[Collected data]
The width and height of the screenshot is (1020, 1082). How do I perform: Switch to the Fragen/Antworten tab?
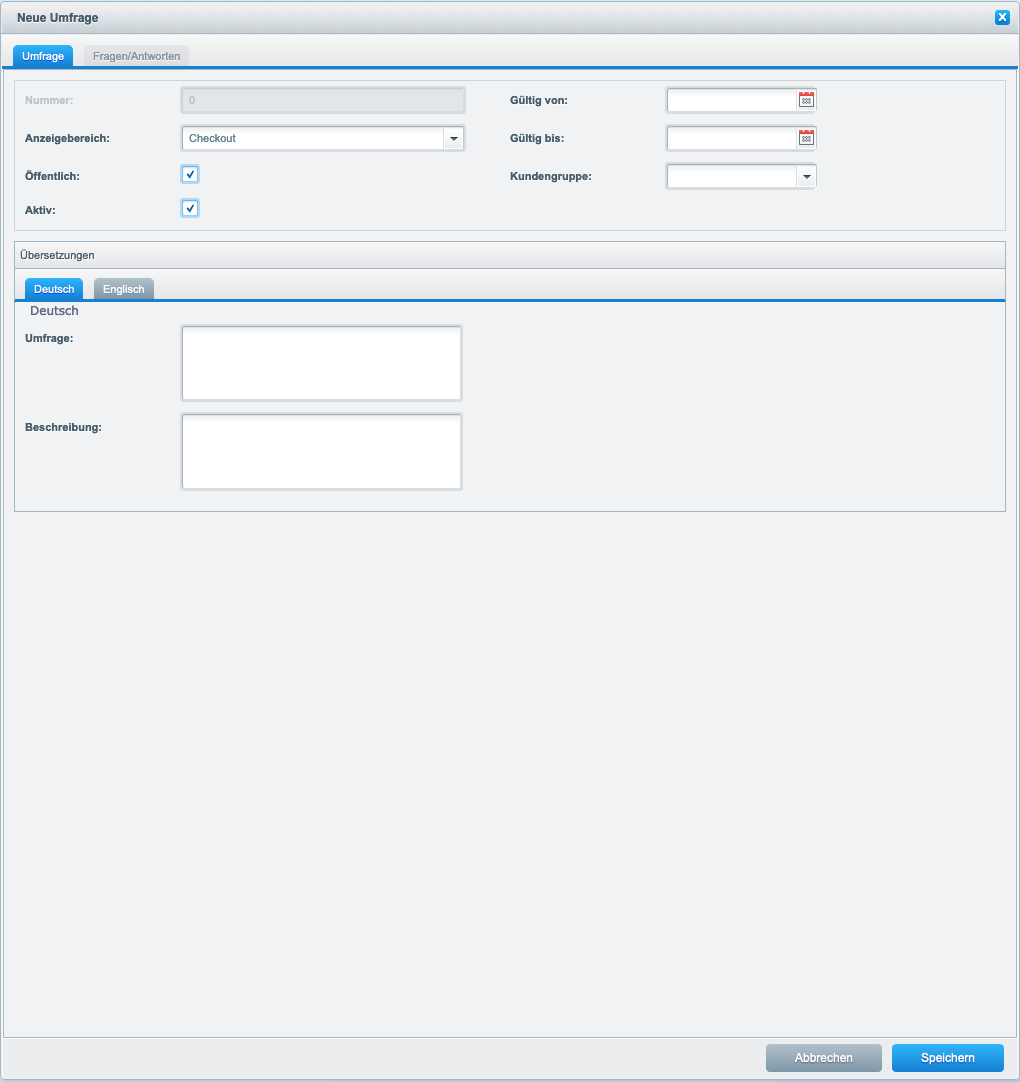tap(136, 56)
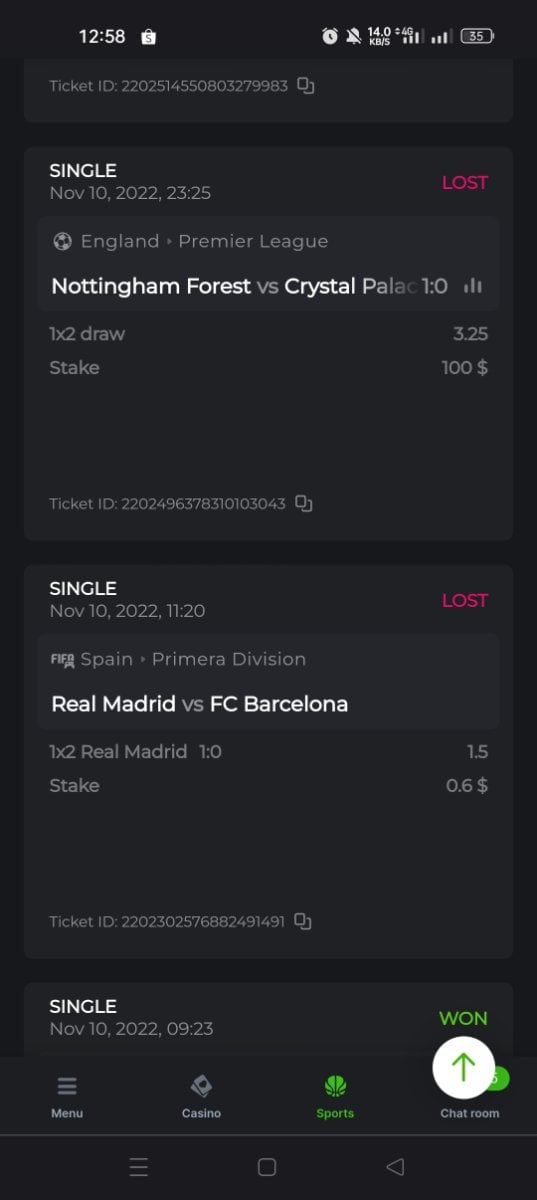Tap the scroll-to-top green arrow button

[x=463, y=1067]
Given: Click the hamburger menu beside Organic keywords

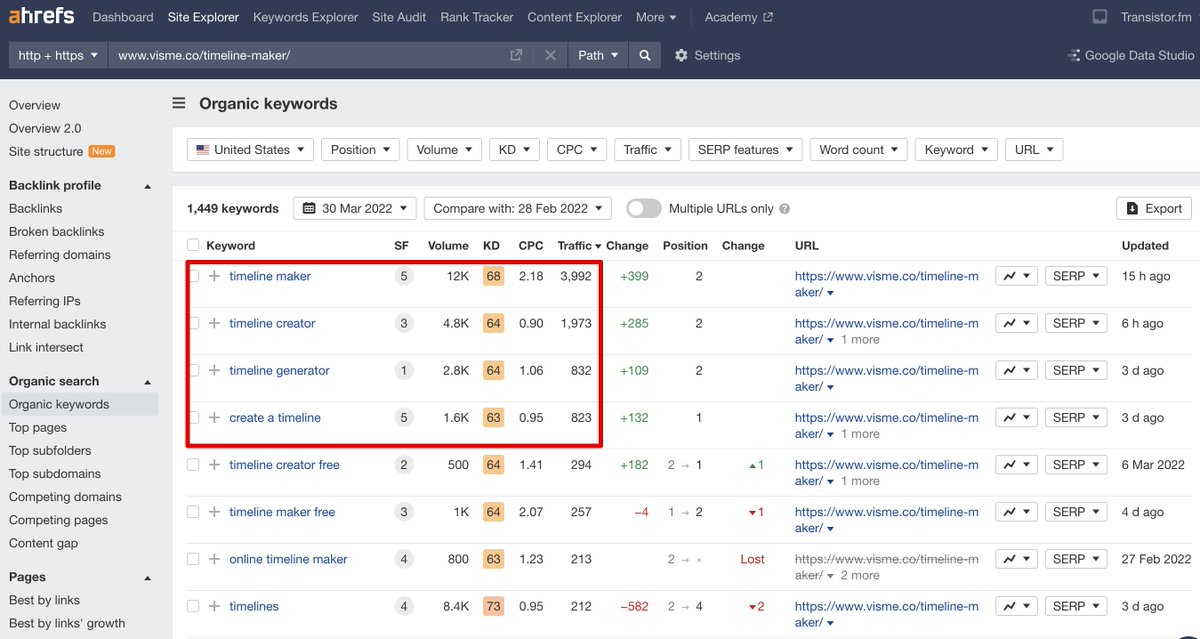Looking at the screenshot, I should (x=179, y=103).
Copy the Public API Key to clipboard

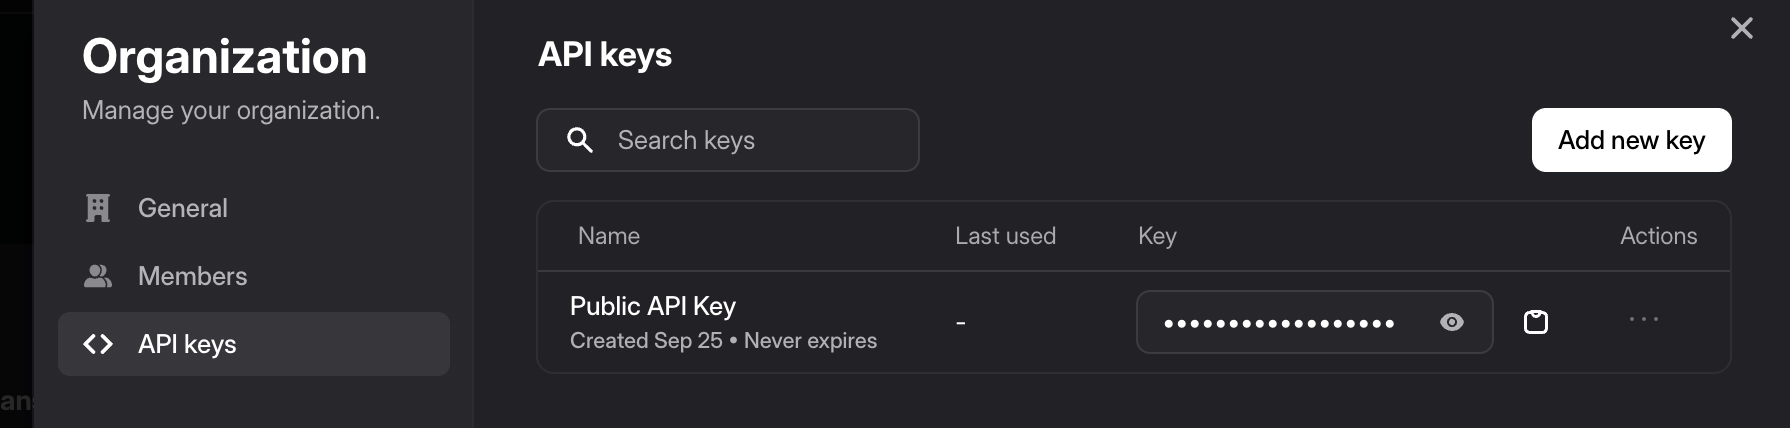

==

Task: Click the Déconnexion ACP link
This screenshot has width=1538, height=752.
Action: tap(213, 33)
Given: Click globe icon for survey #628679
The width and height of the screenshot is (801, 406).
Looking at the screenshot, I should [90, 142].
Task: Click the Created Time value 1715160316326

* * *

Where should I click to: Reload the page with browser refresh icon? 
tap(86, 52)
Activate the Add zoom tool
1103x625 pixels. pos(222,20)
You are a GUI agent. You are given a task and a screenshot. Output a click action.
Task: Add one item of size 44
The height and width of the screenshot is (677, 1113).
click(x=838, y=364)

Task to complete :: Repeat only the stretch of data above that runs from the line with "The width and height of the screenshot is (1020, 1082)." to the line with "Copy the Public API Key to clipboard". Keep both end lines; exclude pictures.

Your response ::
The width and height of the screenshot is (1020, 1082). How do I perform: Switch to the Fragen/Antworten tab?
tap(136, 56)
Tap the scroll-to-top green arrow button

[x=463, y=1067]
Given: Click the hamburger menu beside Organic keywords

Looking at the screenshot, I should (x=179, y=103).
Copy the Public API Key to clipboard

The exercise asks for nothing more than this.